I'm a public health nutrition researcher with 15 years of experience. I translate research evidence from complex food security challenges into practical recommendations and community-led solutions. My work spans from Africa to remote Aboriginal communities in Australia. This experience gave me cross-cultural research expertise to understand and address nutrition challenges in diverse settings.
What I bring to your project:
My approach focuses on listening first, then working with communities to create solutions together rather than imposing them. At Monash University, I led a feasibility study on benchmarking for healthy stores. I collaborated with remote Aboriginal and Torres Strait Islander communities and food system stakeholders to implement co-developed strategies for healthier community stores.
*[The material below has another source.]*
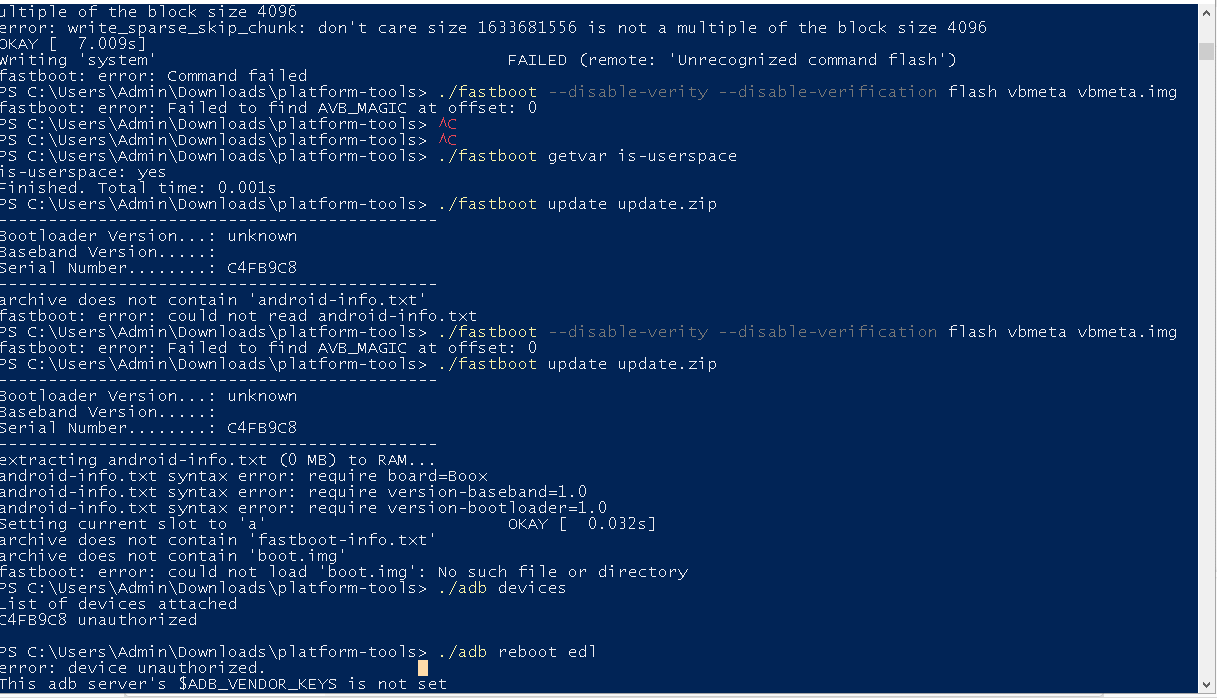Click the 'require board=Boox' syntax error line
1217x698 pixels.
[x=242, y=476]
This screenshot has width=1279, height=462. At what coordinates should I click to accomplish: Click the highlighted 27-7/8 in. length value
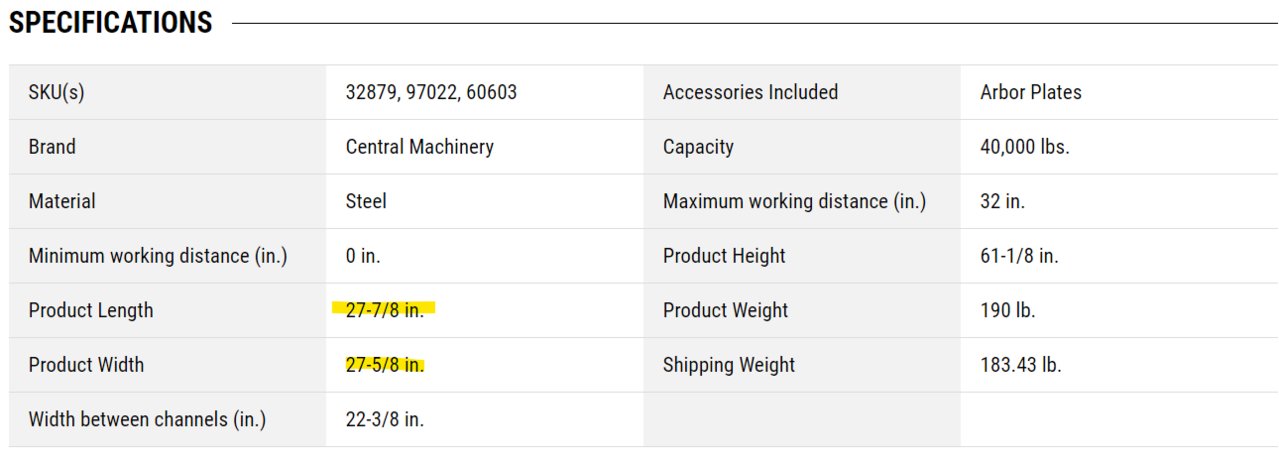[384, 310]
This showed clear improvements in both store operations and community food purchasing.
Real-world impact through rigorous research:
I don't just study problems, I partner with communities to develop evidence-based, locally feasible solutions. My PhD research examined social networks and child feeding practices in Ethiopia, recommending practical approaches co-designed with community elders, religious leaders, and parent groups. This holistic approach helped identify what to do and how to implement community-led solutions.
From data to action:
I make complex research accessible to different audiences. I analyse large datasets, conduct systematic reviews, and lead community-based research. I translate findings into policy briefs and practical recommendations that stakeholders can use. My recent work on Ethiopia's food safety issues employed a political-economic approach, demonstrating how power imbalances contribute to contamination problems. This systems thinking helps inform the development of better interventions.
Technical expertise with human connection:
I use statistical analysis tools (STATA, SPSS, R) and qualitative analysis software (NVivo, Atlas.ti). My strength lies in building trust across diverse cultural settings. I work with community members, clinicians, policymakers, and academic teams to ensure research processes respect diverse perspectives while maintaining scientific standards.
Why choose me:
Organisations work with me because I develop evidence-based solutions that work in real settings. I understand that nutrition challenges involve more than just food; they are also connected to climate, culture, poverty, location, and the way communities live. This broader view, combined with experience implementing solutions across diverse cultural settings, enables me to develop interventions that communities will accept and continue using.
I can bring this community-led, evidence-based approach to food security, nutrition, or public health challenges.